The Qinghai-Tibet Railway finally went into operation on July 1, ending the history of Tibet having no rail linkage to the other parts of China. But prior to this tremendous achievement China has actually come a long way in the face of many difficulties and setbacks.
China began building the Sichuan-Tibet and Qinghai-Tibet highways on May 25, 1951 just three days after the central government and the local Tibetan authorities signed the Agreement on Peaceful Liberation of Tibet.

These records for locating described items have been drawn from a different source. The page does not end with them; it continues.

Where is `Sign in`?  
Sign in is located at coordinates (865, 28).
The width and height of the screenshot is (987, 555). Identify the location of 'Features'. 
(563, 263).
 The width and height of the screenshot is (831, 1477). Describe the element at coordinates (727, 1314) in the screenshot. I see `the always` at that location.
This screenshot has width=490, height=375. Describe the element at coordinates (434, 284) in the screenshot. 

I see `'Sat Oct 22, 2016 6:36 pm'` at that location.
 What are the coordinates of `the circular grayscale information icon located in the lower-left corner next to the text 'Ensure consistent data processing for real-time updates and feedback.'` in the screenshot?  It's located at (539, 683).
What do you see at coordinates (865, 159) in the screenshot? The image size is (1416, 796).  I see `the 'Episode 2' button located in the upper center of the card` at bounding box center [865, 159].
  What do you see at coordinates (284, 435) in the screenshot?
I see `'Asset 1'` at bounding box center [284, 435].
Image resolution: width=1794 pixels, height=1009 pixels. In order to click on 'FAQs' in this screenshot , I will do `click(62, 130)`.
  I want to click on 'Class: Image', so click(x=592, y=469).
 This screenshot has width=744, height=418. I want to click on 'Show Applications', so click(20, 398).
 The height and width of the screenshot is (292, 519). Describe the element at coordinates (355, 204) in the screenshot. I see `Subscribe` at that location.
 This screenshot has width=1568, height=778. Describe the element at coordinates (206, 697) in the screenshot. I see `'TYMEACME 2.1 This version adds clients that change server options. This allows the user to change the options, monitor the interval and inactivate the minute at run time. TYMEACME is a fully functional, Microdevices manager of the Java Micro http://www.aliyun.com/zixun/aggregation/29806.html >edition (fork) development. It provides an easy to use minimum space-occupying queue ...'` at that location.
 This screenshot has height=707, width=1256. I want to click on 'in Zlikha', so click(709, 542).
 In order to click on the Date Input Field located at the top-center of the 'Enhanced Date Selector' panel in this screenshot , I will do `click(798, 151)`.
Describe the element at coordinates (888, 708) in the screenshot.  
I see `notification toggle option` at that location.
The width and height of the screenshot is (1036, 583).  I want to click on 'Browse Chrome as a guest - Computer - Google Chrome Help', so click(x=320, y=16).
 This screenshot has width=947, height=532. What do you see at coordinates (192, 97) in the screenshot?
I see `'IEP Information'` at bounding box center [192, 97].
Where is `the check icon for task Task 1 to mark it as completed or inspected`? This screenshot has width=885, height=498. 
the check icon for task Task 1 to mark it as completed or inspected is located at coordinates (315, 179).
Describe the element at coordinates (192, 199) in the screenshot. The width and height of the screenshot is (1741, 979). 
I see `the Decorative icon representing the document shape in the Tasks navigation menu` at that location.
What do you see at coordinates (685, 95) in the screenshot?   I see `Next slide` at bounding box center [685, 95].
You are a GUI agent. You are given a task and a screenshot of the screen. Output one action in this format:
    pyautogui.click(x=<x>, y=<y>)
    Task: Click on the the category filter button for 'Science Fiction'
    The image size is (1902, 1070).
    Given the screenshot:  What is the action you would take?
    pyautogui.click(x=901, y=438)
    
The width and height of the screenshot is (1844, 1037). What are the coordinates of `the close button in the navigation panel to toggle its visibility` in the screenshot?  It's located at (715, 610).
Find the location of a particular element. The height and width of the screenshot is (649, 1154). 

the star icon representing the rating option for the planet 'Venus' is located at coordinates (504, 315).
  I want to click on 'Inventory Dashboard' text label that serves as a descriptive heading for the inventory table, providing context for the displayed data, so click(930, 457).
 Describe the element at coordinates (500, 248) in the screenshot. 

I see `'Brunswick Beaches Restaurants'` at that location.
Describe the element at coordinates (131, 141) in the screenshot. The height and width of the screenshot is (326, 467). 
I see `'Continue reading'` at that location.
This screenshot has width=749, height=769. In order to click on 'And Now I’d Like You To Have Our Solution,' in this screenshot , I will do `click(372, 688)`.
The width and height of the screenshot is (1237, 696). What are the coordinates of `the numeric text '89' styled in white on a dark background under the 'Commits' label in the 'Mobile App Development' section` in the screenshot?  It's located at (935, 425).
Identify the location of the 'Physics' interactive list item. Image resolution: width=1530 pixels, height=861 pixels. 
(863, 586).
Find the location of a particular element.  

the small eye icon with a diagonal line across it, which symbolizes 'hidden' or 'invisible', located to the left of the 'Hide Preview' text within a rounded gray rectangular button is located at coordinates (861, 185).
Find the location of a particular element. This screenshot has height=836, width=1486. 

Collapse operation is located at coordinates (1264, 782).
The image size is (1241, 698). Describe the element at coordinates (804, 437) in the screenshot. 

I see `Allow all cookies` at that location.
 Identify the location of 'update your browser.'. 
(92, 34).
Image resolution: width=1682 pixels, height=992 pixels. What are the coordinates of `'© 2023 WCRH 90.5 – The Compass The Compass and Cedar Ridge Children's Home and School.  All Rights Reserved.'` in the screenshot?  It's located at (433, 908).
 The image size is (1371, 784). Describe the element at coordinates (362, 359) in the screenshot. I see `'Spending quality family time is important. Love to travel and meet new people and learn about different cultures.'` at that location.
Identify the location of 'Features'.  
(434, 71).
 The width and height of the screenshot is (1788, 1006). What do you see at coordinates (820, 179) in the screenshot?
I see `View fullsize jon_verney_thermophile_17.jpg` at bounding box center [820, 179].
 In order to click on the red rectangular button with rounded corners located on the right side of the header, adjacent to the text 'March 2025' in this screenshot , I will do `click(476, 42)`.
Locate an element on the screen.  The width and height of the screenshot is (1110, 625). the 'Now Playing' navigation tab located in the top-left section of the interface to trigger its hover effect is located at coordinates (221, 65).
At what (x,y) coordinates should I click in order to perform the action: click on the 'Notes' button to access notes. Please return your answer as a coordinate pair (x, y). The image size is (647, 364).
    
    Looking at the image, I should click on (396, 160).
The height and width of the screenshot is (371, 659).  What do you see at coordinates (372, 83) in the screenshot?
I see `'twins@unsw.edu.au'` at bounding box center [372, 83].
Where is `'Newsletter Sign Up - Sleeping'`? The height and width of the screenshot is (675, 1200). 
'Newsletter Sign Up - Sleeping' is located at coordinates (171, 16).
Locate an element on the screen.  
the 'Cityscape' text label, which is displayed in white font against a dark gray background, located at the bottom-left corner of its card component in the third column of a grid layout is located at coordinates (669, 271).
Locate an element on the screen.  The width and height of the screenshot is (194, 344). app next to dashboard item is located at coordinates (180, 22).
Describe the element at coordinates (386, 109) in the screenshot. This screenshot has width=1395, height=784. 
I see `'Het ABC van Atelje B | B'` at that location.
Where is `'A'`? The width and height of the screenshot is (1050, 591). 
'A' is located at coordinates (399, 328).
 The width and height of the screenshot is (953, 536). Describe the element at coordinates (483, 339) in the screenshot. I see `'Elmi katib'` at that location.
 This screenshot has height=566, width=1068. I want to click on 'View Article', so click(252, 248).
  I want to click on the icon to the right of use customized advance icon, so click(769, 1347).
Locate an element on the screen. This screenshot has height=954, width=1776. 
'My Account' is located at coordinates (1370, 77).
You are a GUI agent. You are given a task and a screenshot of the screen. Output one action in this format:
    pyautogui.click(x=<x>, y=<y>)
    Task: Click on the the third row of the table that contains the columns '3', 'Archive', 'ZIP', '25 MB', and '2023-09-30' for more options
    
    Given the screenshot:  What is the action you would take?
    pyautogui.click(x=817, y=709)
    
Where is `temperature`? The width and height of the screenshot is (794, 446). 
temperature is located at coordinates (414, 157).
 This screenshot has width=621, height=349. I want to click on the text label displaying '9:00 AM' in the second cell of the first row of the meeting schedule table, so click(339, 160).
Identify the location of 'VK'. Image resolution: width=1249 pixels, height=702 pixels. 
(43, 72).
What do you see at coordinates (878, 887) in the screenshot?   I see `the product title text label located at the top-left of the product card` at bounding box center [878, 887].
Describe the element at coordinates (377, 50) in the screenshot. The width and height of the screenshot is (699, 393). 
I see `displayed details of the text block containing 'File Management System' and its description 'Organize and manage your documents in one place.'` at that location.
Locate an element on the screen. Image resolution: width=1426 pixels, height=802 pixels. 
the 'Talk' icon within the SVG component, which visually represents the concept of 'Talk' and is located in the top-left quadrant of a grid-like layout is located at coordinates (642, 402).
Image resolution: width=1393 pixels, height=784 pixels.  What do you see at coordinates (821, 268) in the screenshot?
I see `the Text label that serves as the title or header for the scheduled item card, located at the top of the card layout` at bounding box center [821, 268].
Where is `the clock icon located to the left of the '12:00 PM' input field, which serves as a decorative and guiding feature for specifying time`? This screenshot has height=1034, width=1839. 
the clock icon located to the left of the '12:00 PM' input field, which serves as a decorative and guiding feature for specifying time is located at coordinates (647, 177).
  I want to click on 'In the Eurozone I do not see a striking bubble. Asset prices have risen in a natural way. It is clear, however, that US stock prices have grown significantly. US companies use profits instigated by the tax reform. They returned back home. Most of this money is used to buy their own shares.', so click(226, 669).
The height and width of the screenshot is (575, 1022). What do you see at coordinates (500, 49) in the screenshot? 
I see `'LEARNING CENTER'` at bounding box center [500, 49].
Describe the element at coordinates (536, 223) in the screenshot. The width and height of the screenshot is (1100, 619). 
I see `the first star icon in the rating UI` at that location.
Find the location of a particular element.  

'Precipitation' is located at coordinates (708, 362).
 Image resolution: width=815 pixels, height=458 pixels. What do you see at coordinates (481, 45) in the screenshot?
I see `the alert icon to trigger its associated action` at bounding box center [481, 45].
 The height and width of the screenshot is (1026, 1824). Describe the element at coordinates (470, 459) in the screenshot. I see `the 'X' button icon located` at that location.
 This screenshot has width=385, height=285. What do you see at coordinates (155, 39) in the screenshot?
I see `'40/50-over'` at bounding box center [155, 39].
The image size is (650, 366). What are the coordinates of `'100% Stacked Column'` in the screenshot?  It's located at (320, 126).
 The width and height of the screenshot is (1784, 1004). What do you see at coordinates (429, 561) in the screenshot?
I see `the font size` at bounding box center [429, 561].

In 1956, two years after the two roads were completed, the Ministry of Railway started to plan the rail link with Tibet since highway transportation had limits in freight volume and was expensive. For the first time the Qinghai-Tibet Railway was put on the central government's agenda.
In 1960 a full preliminary design and partial survey of the Xining-Golmud section of the new link was completed. The track-laying of the 97-kilometer-long section between Xining-Haiyan was finished in November that year.
However, the project had to be suspended due to natural disasters which occurred between 1959-61 and involved widespread famine throughout China.
In December 9, 1973, the late Chairman Mao Zedong (1893-1976) said China was going to build the Qinghai-Tibet Railway when he met the then Nepal King Birendra. In March 1974, construction on the Xining-Golmud section resumed.
The laying of track was completed in 1979 and the Xining-Golmud stretch went into operation in 1984.
However, the Golmud-Lhasa section of the Qinghai-Tibet Railway was suspended again in August 1978 as a result of technical problems caused by frozen ground on the high plateaus. Meanwhile building a railway into Tibet from Yunnan or Sichuan provinces was also under discussion.
But in 1994 the Third National Conference on Work in Tibet was held in Beijing and the call went out for the nation to make ready for a return to Qinghai-Tibet Railway project.
The Ministry of Railway undertook a vast survey on different routes to Tibet from Qinghai, Gansu, Sichuan and Yunnan provinces. In 2000 it was felt that the Qinghai-Tibet route was the best option and a recommendation went to central government.
In December 2000, the Ministry of Railway submitted the Qinghai-Tibet Railway project to the then State Planning Commission – now the National Development and Reform Commission. Soon after the commission submitted an official report to the State Council for approval.
In February 8, 2001, the State Council held the 105th premiers' work meeting and listened to a report by the State Planning Commission on the construction of the Qinghai-Tibet Railway. The meeting gave their approval to the project.